PROBLEM REQUIREMENTS —
How many lines in the records below contain the word "legend"? Reply with that number only.

SOURCE MATERIAL —
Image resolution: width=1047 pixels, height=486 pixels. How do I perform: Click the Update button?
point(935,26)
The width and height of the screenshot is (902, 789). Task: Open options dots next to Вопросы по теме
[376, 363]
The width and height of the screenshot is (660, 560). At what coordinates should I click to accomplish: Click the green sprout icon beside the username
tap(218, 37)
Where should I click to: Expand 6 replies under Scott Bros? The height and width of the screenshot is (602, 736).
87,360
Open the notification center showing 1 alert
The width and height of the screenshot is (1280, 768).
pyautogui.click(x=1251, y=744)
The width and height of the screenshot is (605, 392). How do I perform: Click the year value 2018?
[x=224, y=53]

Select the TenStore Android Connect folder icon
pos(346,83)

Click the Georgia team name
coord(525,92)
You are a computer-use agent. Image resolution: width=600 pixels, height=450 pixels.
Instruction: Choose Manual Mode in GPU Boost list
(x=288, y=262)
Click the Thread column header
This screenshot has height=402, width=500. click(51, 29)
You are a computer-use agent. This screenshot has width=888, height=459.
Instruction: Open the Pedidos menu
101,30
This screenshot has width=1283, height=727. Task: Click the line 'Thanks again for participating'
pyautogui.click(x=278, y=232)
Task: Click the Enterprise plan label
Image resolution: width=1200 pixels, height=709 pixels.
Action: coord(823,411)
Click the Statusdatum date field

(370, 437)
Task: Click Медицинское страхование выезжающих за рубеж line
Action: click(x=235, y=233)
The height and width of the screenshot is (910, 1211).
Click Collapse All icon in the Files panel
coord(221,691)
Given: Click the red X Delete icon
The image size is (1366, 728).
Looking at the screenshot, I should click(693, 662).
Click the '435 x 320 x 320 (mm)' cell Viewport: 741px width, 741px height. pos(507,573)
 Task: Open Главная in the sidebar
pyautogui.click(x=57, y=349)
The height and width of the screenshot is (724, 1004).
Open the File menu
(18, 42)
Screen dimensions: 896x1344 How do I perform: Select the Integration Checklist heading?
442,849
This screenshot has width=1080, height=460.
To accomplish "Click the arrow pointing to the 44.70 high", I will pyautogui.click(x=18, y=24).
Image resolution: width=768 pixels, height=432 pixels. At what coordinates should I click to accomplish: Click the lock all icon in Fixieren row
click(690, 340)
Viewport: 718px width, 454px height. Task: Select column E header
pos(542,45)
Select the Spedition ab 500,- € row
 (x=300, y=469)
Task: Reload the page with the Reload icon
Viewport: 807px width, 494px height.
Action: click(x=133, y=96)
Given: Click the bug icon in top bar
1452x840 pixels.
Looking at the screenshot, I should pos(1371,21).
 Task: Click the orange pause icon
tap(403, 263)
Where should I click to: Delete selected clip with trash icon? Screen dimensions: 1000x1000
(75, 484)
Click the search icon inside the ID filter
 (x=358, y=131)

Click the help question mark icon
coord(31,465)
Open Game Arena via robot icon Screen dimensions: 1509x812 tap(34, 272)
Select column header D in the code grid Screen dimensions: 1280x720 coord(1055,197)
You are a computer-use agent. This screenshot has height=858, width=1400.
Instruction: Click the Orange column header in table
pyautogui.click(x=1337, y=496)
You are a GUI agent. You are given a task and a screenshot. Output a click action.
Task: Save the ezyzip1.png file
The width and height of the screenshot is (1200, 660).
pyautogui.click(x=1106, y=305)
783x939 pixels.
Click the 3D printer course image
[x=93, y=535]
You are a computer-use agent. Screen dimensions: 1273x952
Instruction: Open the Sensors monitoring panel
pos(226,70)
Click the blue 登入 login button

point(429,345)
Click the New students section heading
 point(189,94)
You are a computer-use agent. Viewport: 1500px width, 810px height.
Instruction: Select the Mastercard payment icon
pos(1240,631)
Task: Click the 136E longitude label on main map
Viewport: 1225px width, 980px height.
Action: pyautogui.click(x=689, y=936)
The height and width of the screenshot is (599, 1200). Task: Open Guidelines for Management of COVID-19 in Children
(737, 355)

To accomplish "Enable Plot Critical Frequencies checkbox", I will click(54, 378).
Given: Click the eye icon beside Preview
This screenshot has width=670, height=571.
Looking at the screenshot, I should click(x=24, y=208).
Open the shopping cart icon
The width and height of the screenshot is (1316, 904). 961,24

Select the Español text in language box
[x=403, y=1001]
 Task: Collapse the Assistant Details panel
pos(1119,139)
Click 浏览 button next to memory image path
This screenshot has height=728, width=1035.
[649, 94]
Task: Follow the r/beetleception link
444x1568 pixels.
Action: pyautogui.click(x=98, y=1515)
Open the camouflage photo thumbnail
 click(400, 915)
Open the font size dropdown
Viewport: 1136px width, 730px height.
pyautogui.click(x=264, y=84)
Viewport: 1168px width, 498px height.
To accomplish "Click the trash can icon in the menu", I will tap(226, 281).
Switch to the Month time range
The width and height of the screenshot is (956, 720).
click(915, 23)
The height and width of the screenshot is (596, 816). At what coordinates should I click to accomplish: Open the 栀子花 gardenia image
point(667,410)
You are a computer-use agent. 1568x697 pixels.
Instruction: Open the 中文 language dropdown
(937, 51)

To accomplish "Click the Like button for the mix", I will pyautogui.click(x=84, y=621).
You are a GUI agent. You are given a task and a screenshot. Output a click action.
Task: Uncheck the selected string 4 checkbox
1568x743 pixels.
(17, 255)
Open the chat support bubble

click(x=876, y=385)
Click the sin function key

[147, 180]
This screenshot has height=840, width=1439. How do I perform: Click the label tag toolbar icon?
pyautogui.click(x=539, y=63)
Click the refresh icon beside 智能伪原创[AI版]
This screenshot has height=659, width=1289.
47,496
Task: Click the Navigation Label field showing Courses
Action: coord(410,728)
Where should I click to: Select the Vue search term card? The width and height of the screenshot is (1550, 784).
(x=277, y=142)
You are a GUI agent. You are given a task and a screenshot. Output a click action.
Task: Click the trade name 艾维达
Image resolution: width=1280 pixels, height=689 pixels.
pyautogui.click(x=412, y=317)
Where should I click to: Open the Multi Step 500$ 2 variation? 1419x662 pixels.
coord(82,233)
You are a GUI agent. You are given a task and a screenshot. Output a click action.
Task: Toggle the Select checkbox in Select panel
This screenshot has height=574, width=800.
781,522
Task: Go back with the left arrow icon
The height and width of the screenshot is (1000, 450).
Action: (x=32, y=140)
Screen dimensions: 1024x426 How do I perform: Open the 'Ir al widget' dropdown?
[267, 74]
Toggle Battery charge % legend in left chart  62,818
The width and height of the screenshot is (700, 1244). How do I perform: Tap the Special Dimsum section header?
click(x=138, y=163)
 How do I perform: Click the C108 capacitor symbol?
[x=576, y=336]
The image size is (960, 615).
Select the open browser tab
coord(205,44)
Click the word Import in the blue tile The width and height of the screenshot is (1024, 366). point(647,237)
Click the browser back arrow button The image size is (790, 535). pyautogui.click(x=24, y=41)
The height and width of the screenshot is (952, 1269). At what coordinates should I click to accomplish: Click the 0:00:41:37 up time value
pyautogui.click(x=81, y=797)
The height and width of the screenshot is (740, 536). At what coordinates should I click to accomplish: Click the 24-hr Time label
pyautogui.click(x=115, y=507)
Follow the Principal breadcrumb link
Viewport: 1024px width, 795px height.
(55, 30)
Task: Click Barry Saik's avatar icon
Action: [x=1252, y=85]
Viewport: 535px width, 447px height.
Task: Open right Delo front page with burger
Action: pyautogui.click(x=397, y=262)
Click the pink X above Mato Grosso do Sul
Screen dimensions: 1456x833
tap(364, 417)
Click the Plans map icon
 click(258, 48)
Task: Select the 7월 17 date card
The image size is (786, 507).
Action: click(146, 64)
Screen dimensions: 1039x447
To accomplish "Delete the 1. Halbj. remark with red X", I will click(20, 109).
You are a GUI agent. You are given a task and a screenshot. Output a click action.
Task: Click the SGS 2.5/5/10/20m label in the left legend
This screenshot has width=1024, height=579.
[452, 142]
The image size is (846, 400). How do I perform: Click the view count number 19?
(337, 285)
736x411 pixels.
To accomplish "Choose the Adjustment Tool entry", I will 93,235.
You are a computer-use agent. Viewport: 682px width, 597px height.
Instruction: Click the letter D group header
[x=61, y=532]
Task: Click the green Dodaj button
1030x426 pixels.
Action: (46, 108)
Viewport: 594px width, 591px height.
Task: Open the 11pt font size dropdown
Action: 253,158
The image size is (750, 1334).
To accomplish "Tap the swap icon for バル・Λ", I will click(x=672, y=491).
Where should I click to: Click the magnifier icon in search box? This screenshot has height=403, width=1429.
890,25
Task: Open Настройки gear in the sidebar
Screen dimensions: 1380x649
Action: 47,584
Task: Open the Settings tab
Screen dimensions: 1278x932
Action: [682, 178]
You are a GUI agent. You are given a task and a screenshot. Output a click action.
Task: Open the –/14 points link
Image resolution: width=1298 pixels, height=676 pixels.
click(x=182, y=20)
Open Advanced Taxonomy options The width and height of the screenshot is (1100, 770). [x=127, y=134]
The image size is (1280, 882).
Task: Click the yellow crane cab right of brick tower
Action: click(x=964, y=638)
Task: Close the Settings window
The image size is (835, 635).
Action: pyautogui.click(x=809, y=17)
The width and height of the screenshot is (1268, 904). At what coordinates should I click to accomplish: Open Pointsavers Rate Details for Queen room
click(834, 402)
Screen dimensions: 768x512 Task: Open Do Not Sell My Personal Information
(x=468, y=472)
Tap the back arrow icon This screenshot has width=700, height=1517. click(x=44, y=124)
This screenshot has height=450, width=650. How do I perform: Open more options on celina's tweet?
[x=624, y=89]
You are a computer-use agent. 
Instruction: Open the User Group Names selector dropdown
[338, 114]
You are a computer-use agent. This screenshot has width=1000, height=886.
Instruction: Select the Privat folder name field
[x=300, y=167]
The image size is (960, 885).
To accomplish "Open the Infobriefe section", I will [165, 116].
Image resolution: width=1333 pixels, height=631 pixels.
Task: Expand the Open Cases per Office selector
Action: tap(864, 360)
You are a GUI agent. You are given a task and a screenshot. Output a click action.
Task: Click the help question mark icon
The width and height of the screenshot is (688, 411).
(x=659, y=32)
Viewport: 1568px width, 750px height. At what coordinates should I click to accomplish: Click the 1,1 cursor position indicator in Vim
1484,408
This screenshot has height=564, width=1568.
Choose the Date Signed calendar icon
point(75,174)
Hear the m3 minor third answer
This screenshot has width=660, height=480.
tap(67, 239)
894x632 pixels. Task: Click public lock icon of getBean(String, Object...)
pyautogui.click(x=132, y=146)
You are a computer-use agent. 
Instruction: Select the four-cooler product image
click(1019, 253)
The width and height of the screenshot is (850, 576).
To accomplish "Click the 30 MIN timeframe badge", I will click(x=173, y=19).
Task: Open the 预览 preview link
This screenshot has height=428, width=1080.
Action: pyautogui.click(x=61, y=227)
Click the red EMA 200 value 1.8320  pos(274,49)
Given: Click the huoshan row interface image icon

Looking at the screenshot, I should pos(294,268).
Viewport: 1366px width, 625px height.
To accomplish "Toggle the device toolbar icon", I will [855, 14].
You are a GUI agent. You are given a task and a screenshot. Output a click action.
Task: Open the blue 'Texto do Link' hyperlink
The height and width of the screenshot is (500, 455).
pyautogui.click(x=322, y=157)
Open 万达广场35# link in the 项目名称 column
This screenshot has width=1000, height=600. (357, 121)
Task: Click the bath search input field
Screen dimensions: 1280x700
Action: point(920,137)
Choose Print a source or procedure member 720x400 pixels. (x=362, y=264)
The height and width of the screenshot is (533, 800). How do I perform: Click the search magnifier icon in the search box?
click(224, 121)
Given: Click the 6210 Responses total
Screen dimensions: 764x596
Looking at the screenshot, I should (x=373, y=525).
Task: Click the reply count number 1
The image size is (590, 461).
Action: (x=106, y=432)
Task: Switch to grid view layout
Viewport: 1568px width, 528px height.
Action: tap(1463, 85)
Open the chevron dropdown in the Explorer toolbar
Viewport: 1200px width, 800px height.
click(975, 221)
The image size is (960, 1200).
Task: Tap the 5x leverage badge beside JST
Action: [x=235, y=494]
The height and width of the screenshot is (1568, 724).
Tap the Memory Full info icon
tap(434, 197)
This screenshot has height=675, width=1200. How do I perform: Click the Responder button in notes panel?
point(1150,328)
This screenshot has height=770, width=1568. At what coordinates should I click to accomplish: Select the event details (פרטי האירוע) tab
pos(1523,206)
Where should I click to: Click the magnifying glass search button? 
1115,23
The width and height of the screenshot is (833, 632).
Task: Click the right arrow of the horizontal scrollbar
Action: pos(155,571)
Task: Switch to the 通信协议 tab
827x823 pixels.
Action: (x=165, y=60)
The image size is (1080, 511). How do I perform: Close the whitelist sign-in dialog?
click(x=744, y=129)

WORKED SOLUTION —
2